Thursday, 18 August 2016

A split euro is the solution for Europe’s single currency — FT.com

I lived in Europe on and off for about ten years from the fifties to the seventies, in Italy, Switzerland, Germany and the U.K.
I've visited numerous times since.
I was in Italy just before and just after the introduction of the Euro. It seemed to me a crazy idea at the time. Every Italian I spoke to when the Lira was swapped for the Euro, said that equivalent prices had jumped sharply. I found this true just by buying groceries; tomatoes and lemons in Amalfi: much pricier than they'd been in Lire.
The Euro has always felt wrong to me.
And Greece has shown how being tied to the euro has hobbled their chances of devaluing or interest-tweaking their way out of trouble.

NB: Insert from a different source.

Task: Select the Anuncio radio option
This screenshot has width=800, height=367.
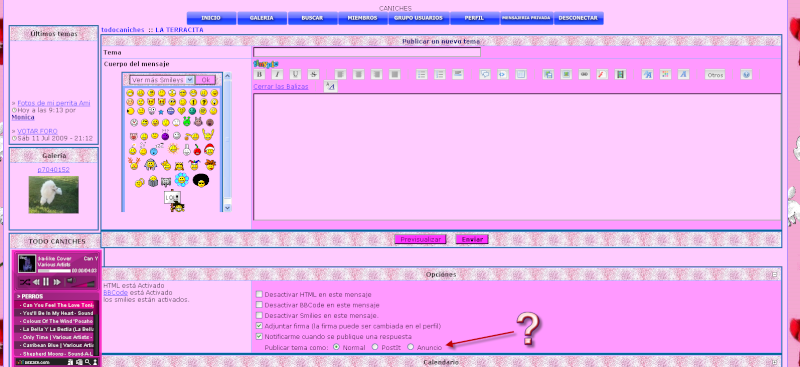Action: point(410,347)
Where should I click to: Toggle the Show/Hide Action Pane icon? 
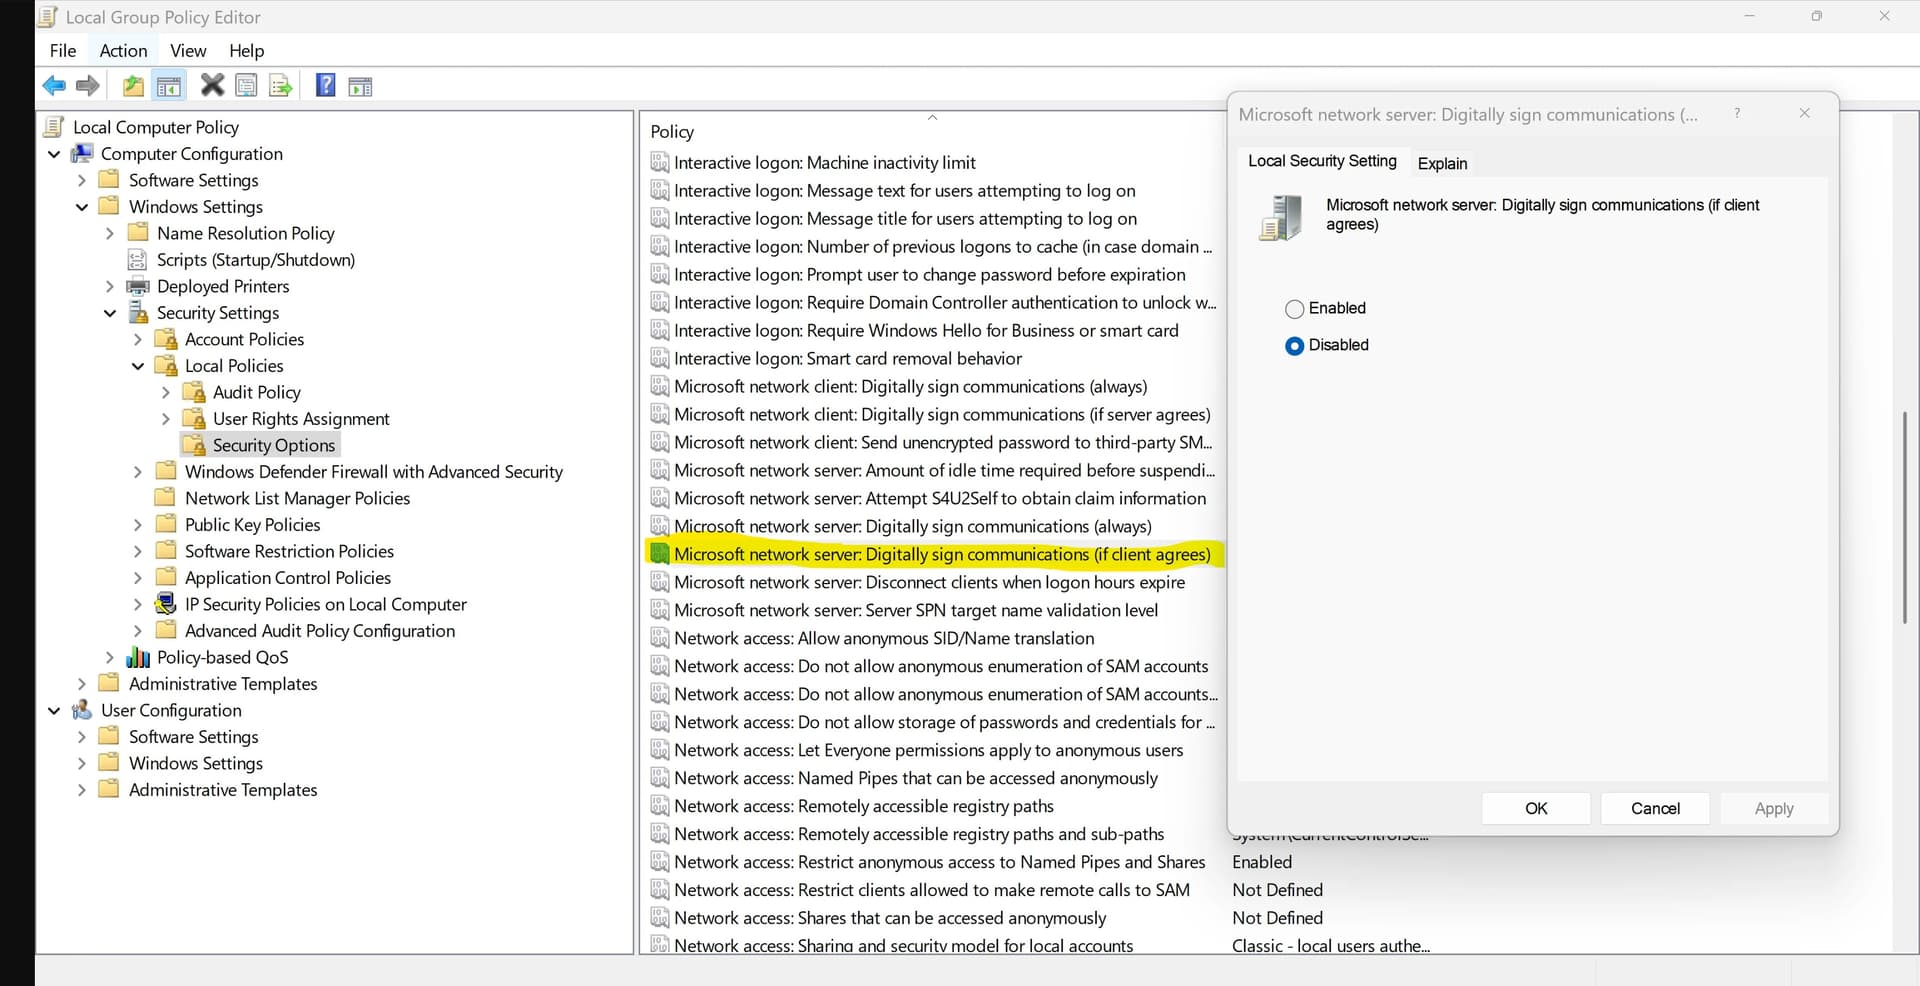[x=360, y=87]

Here is Joseph Stiglitz a Nobel Laureate, who has been a consistent critic of the Euro. It looks like he's right. (It's behind a firewall, but googling "Stiglitz Euro" gets many similar articles)
But then we have arrogant bureaucrats like Jean-Claude Juncker who would rather think about how to punish those who want to leave the EU, than consider what might be wrong with the Euro and the EU project.
Bottom line: I think (no, I don't think, I know) I want to be out of any euro-denominated assets.